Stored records
Start of Block
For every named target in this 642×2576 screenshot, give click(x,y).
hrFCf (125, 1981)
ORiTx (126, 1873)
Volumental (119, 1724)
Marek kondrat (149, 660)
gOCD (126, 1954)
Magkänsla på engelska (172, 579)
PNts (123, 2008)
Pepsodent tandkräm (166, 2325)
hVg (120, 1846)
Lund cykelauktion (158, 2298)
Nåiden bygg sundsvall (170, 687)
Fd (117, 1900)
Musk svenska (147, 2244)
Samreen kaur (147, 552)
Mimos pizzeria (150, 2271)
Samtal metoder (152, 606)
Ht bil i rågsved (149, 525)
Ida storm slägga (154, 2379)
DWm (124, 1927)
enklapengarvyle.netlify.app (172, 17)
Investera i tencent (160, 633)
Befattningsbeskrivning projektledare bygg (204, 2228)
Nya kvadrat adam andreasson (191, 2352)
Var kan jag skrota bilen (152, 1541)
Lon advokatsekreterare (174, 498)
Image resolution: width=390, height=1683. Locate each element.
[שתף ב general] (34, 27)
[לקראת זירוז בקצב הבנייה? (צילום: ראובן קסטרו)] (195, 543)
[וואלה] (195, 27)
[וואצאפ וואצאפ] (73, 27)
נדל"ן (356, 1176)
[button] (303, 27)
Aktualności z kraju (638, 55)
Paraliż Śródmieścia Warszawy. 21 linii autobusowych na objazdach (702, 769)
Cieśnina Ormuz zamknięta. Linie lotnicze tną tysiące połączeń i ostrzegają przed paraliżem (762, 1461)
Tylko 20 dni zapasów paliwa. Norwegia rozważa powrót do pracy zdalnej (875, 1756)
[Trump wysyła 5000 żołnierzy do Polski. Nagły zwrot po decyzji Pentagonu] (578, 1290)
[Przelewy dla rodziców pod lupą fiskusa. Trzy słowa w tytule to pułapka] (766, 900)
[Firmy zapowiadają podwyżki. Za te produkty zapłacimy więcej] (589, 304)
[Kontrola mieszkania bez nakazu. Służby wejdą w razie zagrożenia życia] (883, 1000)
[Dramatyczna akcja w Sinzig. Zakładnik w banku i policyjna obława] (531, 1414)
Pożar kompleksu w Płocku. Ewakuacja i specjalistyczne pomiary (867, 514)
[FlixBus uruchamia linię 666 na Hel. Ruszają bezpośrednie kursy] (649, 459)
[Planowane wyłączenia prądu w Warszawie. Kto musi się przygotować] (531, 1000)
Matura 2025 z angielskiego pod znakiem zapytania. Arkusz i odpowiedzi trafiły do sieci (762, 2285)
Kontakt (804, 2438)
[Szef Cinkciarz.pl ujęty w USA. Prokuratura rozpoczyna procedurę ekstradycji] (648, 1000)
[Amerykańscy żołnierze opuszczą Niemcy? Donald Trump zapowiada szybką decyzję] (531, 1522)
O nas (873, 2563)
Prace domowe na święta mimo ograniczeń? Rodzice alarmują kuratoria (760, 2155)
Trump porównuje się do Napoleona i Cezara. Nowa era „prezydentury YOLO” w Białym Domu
End of Block
## Work to complete
The task requires an exact transcription of all the data.

## Exercise output
For every named target in this 642×2576 screenshot, give click(x,y).
hrFCf (125, 1981)
ORiTx (126, 1873)
Volumental (119, 1724)
Marek kondrat (149, 660)
gOCD (126, 1954)
Magkänsla på engelska (172, 579)
PNts (123, 2008)
Pepsodent tandkräm (166, 2325)
hVg (120, 1846)
Lund cykelauktion (158, 2298)
Nåiden bygg sundsvall (170, 687)
Fd (117, 1900)
Musk svenska (147, 2244)
Samreen kaur (147, 552)
Mimos pizzeria (150, 2271)
Samtal metoder (152, 606)
Ht bil i rågsved (149, 525)
Ida storm slägga (154, 2379)
DWm (124, 1927)
enklapengarvyle.netlify.app (172, 17)
Investera i tencent (160, 633)
Befattningsbeskrivning projektledare bygg (204, 2228)
Nya kvadrat adam andreasson (191, 2352)
Var kan jag skrota bilen (152, 1541)
Lon advokatsekreterare (174, 498)
Image resolution: width=390, height=1683. Locate each element.
[שתף ב general] (34, 27)
[לקראת זירוז בקצב הבנייה? (צילום: ראובן קסטרו)] (195, 543)
[וואלה] (195, 27)
[וואצאפ וואצאפ] (73, 27)
נדל"ן (356, 1176)
[button] (303, 27)
Aktualności z kraju (638, 55)
Paraliż Śródmieścia Warszawy. 21 linii autobusowych na objazdach (702, 769)
Cieśnina Ormuz zamknięta. Linie lotnicze tną tysiące połączeń i ostrzegają przed paraliżem (762, 1461)
Tylko 20 dni zapasów paliwa. Norwegia rozważa powrót do pracy zdalnej (875, 1756)
[Trump wysyła 5000 żołnierzy do Polski. Nagły zwrot po decyzji Pentagonu] (578, 1290)
[Przelewy dla rodziców pod lupą fiskusa. Trzy słowa w tytule to pułapka] (766, 900)
[Firmy zapowiadają podwyżki. Za te produkty zapłacimy więcej] (589, 304)
[Kontrola mieszkania bez nakazu. Służby wejdą w razie zagrożenia życia] (883, 1000)
[Dramatyczna akcja w Sinzig. Zakładnik w banku i policyjna obława] (531, 1414)
Pożar kompleksu w Płocku. Ewakuacja i specjalistyczne pomiary (867, 514)
[FlixBus uruchamia linię 666 na Hel. Ruszają bezpośrednie kursy] (649, 459)
[Planowane wyłączenia prądu w Warszawie. Kto musi się przygotować] (531, 1000)
Matura 2025 z angielskiego pod znakiem zapytania. Arkusz i odpowiedzi trafiły do sieci (762, 2285)
Kontakt (804, 2438)
[Szef Cinkciarz.pl ujęty w USA. Prokuratura rozpoczyna procedurę ekstradycji] (648, 1000)
[Amerykańscy żołnierze opuszczą Niemcy? Donald Trump zapowiada szybką decyzję] (531, 1522)
O nas (873, 2563)
Prace domowe na święta mimo ograniczeń? Rodzice alarmują kuratoria (760, 2155)
Trump porównuje się do Napoleona i Cezara. Nowa era „prezydentury YOLO” w Białym Domu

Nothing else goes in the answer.